When I heard the pausing of bodies being hurtled through the air, I opened my eyes. Though, just as quickly, I wanted to close them, screaming until blood vessels in my eyes popped and my ears rang with my screams. Nails started on the aluminum gate, cutting across it and going into the wood. The sound made me cringe repeatedly as I began rocking again, weeping soothing words into my clothes in a vain attempt to calm my nerves. After a couple more seconds, it stopped.

Everything stopped. The screams and cries stopped, the hurtling bodies that made the air whistle stopped, people running in terror stopped—all of it. And in this frightening silence, I heard breathing. Loud exhales pressed against the back of my neck through a hole in the wall, the breaths warm against my skin, riddled with goose bumps. Out of curiosity, fear, or both, I slowly started to turn around and look through the hole. And when I did, I saw an eye staring back at me, its breathing harsh and husky as it blinked its eye.

I felt shocked, frozen like I was a part of a movie scene, unable to release a weep or the scream lodged somewhere deep in my throat. But it had a voice, and it whispered: “Run, Codi.”

Shoving my hands into my hair, I screamed, shrieked, wailed. I scurried my feet against the floor until my body slammed into the wall opposite of where I was sitting. I cried through my shrill scream, my head throwing itself back and my feet still scurrying until my back jaggedly climbed up the wall. Across from me, I could see it poke its finger into the hole, wiggling it around a few times as I threw myself at the door just a couple feet to the right of me.

When I threw the door open, I didn’t look to the left to see if it was trailing after me, I didn’t look behind me as my feet hit the gravel. I didn’t stop running until I reached my car. Crashing into the passenger side door, I ripped on the handle, trying to pull it open but found it useless. I shoved my hand deep into my pocket, my fingers shaking as I screamed at myself. Before my fingers cooperated and hit the unlock button, they pressed against the red panic button. Soon, my car threw lights of red and yellow and white, panicking like I was, screaming at the car to be quiet.

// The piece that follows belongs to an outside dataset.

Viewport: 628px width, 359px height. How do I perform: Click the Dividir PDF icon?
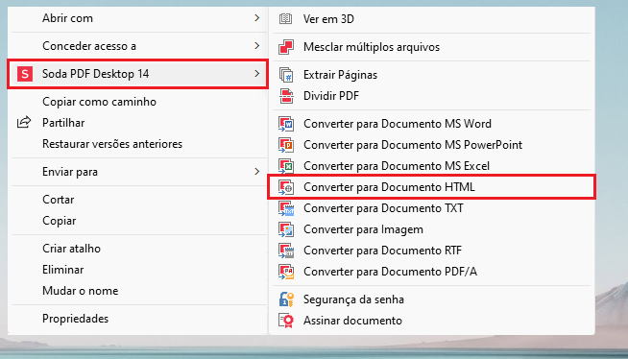(286, 96)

I looked around the perimeter and saw it at the gates to the field behind me, charging toward me. Finally pressing the right button, I threw the door open and climbed to the driver’s side, locking the doors and shoving the key into the ignition where it rumbled to life a second later. A pallid hand slammed against the window, long pointed nails scraping against the glass. I screamed and cried out, shoving my foot into the gas and taking the car out of park as I shot forward.

I didn’t slow my speed until I had made it out of the long winding driveway of the school parking lot. The radio didn’t turn on, and I sat in silence. I couldn’t bring my eyes to look into the rearview mirror, I couldn’t move my hand to turn the radio on, fill the car with noise.

The car ride between the school and my house was only ten minutes, and it was the longest ten minutes of my whole life.
♠ ♠ ♠
Oh my god. I was so afraid when I was writing this.